» ESERCIZI DA SVOLGERE:
a - Trascrivi l'articolo sul corso di medicina partendo da "GIULIANO LOTT" e terminando con "coinvolgendo l’ateneo patavino.", rinominando "indiscrezioni" in "voci".
b - Porta avanti l'articolo sul corso di medicina tra Trento e Padova, riprendendo subito dopo la sua ultima frase.

» ESTRATTO SCELTO:
• • • • • • •

Medicina, i 18 docenti di Padova costerebbero 5 milioni all’anno 

Il caso. Nessun commento dall’Ateneo trentino, ma filtra freddezza sulla prospettiva di un “tutoraggio” a termine Domani l’incontro con il presidente della Provincia, ma gli insegnanti di Trento sarebbero già pronti a iniziare i corsi


GIULIANO LOTT


Trento. Bocche cucite all’Ateneo trentino dopo le indiscrezioni circa la proposta della giunta Fugatti per trovare un accordo sul corso di studi in medicina con l’Università di Padova. Con tutta evidenza, il rettore Paolo Collini e il suo staff attendono l’incontro di domani con il presidente della Provincia. Tuttavia, da alcune indiscrezioni, le tre argomentazioni anticipate sul nostro giornale di ieri non avrebbero affatto convinto i vertici dell’Università di Trento, anche sulla base di elementi oggettivi, a partire dai costi dell’operazione. Che secondo l’ateneo trentino, sarebbero molto più elevati coinvolgendo l’ateneo patavino.

• • • • • • •

» DATI REGISTRATI:

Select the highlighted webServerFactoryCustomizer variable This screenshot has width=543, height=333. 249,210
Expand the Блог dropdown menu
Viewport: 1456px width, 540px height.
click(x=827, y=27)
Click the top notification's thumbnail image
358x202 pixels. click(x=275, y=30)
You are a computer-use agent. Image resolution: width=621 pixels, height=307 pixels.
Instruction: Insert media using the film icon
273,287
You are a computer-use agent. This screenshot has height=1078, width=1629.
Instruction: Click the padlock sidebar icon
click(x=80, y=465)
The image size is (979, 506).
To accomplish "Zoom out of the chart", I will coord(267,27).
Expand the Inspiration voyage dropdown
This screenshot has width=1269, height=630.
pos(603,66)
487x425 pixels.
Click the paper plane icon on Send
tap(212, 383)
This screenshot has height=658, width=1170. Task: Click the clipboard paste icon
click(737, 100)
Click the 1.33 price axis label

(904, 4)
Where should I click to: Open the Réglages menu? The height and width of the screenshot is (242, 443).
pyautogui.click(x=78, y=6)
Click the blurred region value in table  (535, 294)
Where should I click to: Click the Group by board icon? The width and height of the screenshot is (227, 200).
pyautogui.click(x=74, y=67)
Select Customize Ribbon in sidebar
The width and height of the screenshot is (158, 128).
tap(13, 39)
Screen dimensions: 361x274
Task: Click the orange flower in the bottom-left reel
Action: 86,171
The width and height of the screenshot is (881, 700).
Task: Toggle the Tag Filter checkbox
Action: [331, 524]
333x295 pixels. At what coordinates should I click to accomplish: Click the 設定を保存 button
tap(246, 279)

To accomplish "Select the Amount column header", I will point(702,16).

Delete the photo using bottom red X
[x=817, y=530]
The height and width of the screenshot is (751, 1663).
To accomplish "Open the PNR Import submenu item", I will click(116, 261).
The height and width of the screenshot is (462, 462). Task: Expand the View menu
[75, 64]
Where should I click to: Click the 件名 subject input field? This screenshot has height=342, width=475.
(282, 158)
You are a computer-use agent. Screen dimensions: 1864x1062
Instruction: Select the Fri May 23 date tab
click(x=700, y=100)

• • • • • • •

» RISULTATI PER ESERCIZIO:
a -
GIULIANO LOTT


Trento. Bocche cucite all’Ateneo trentino dopo le voci circa la proposta della giunta Fugatti per trovare un accordo sul corso di studi in medicina con l’Università di Padova. Con tutta evidenza, il rettore Paolo Collini e il suo staff attendono l’incontro di domani con il presidente della Provincia. Tuttavia, da alcune voci, le tre argomentazioni anticipate sul nostro giornale di ieri non avrebbero affatto convinto i vertici dell’Università di Trento, anche sulla base di elementi oggettivi, a partire dai costi dell’operazione. Che secondo l’ateneo trentino, sarebbero molto più elevati coinvolgendo l’ateneo patavino.

b -
Con Padova costi enormi

Con i nuovi 18 professori richiesti da Padova, la Provincia dovrebbe pagare all’Università veneta, secondo gli esperti, non meno di 30 milioni di euro in 6 anni, vale a dire 5 milioni all'anno, ed escludendo i costi della logistica. Queste previsioni sono al netto dei corsi del primo biennio, di cui si dovrebbe invece curare l’Università di Trento, con dieci docenti propri. Tradotto in vile denaro, significa altri 10-15 milioni di euro. Al di là dell’indisponibilità dell’Università trentina, è anche dubbio, secondo alcuni esperti, che essa possa, dal punto di vista tecnico, insegnare in un "canale" di un altro ateneo. Le risorse finanziarie che dovessero andare a Padova, secondo le leggi vigenti (si calcola il 50% dei 3 milioni, che tuttavia non sarebbero una cifra realistica) non potrebbero mai “tornare” all’Università di Trento.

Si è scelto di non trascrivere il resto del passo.